◆ Exercise description ◆
Scan each line of the records for the word "will" and extract the ones that have it.

Saved entries:

+++

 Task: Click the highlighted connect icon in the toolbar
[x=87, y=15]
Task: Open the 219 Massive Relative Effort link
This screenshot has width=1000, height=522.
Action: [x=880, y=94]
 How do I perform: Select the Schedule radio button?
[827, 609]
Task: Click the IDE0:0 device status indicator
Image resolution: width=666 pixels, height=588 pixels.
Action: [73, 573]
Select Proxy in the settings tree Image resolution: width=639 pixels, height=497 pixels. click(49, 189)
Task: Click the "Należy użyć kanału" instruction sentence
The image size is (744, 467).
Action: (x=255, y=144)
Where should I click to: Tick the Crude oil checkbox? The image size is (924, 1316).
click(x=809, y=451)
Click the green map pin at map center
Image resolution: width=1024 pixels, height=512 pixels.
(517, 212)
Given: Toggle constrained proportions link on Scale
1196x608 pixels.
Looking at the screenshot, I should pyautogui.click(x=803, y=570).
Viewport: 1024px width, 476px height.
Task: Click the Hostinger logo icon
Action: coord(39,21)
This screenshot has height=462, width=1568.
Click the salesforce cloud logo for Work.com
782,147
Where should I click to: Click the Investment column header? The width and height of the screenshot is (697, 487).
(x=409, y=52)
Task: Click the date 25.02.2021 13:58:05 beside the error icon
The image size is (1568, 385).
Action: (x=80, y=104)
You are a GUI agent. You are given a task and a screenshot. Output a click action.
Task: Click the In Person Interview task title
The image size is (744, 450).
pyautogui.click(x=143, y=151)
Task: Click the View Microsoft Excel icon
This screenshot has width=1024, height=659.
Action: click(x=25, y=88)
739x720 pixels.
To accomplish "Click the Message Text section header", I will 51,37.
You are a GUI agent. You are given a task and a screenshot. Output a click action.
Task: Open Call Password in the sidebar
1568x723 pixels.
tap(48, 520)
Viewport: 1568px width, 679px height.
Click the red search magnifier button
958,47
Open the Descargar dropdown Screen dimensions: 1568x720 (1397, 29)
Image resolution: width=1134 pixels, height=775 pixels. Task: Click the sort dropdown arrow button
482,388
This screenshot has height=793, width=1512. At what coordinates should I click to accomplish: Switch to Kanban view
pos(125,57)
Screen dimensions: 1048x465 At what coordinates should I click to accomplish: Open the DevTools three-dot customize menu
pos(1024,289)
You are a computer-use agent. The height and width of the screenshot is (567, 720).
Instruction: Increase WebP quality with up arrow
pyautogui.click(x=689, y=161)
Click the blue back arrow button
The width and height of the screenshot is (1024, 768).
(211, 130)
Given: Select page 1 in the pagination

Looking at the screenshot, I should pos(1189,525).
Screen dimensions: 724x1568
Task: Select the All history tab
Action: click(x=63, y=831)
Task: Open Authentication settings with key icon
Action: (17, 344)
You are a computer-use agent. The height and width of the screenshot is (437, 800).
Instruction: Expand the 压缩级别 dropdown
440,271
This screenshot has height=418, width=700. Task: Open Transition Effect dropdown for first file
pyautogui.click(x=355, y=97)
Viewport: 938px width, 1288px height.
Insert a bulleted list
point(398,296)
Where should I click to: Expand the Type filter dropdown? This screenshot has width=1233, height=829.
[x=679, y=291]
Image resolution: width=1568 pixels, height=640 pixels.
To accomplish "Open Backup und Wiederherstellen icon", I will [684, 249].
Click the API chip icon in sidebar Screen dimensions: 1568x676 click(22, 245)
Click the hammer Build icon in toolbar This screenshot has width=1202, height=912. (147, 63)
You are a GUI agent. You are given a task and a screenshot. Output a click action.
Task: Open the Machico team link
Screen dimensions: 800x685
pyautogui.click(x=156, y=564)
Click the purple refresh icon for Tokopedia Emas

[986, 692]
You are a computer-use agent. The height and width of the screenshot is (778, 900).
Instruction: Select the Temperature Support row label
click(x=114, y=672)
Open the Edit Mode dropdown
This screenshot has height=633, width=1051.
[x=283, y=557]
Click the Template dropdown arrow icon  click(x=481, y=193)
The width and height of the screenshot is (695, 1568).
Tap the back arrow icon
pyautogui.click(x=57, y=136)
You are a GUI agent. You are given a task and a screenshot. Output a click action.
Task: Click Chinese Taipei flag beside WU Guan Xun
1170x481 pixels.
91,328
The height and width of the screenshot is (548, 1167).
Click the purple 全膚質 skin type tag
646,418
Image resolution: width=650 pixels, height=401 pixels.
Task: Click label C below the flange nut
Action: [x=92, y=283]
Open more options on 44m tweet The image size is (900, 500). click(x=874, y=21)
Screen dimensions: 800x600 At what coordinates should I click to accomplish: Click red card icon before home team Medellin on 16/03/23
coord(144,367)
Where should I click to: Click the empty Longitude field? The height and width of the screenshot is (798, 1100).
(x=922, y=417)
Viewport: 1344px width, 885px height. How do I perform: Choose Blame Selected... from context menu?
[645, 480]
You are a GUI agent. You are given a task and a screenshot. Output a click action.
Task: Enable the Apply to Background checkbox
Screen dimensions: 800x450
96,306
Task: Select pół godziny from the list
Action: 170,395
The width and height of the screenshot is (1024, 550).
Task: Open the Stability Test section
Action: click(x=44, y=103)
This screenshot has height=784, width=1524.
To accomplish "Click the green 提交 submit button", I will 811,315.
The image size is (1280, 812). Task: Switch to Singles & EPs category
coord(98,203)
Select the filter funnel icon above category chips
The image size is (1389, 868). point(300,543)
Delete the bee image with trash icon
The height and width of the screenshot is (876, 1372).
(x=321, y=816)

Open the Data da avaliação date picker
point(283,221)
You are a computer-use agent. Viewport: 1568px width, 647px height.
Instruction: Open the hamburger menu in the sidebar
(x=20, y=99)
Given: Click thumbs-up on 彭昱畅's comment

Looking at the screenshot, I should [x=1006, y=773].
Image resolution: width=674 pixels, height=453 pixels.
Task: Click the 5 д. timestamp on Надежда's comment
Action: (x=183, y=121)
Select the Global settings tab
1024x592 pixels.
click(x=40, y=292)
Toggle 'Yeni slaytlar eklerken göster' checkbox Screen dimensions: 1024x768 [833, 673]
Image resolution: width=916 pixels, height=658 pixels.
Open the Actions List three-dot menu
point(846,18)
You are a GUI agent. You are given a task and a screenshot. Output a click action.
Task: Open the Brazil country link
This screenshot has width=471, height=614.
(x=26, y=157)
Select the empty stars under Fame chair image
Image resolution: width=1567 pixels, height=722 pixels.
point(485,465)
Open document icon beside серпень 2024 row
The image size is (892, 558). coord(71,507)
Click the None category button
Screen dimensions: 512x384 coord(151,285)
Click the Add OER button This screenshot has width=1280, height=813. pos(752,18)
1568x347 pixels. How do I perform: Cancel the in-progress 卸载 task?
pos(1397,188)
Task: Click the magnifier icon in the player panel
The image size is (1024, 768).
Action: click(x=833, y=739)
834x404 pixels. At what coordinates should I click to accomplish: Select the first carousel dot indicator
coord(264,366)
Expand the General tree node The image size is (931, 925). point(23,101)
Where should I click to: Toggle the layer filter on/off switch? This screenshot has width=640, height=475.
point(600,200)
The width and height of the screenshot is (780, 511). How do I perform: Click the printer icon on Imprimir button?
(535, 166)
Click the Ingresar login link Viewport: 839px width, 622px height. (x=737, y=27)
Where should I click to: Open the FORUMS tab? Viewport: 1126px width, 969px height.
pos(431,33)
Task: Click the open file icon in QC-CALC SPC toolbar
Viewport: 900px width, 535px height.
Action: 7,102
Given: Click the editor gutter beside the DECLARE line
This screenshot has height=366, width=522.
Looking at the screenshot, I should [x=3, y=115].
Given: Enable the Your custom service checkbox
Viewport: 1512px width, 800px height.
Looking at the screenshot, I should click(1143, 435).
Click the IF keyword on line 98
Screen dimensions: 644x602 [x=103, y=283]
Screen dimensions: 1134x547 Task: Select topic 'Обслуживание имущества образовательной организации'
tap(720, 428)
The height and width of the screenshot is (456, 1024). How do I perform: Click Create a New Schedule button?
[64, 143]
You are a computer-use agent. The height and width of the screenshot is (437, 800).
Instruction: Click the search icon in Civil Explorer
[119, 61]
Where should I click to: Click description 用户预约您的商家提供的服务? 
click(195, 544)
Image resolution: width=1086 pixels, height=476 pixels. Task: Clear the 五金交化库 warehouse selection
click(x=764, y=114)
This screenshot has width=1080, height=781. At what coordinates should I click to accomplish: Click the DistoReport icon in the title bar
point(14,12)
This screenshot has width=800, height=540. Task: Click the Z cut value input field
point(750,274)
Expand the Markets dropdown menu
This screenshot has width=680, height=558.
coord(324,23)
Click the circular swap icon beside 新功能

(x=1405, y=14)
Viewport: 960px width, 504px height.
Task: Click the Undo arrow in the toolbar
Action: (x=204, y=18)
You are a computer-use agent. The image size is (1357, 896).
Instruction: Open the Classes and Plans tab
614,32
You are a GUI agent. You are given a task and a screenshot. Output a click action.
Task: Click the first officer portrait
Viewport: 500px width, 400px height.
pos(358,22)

+++

◆ Written solution ◆
To accomplish "Click the Message Text section header", I will 51,37.
To accomplish "Open Backup und Wiederherstellen icon", I will [684, 249].
To accomplish "Click the green 提交 submit button", I will 811,315.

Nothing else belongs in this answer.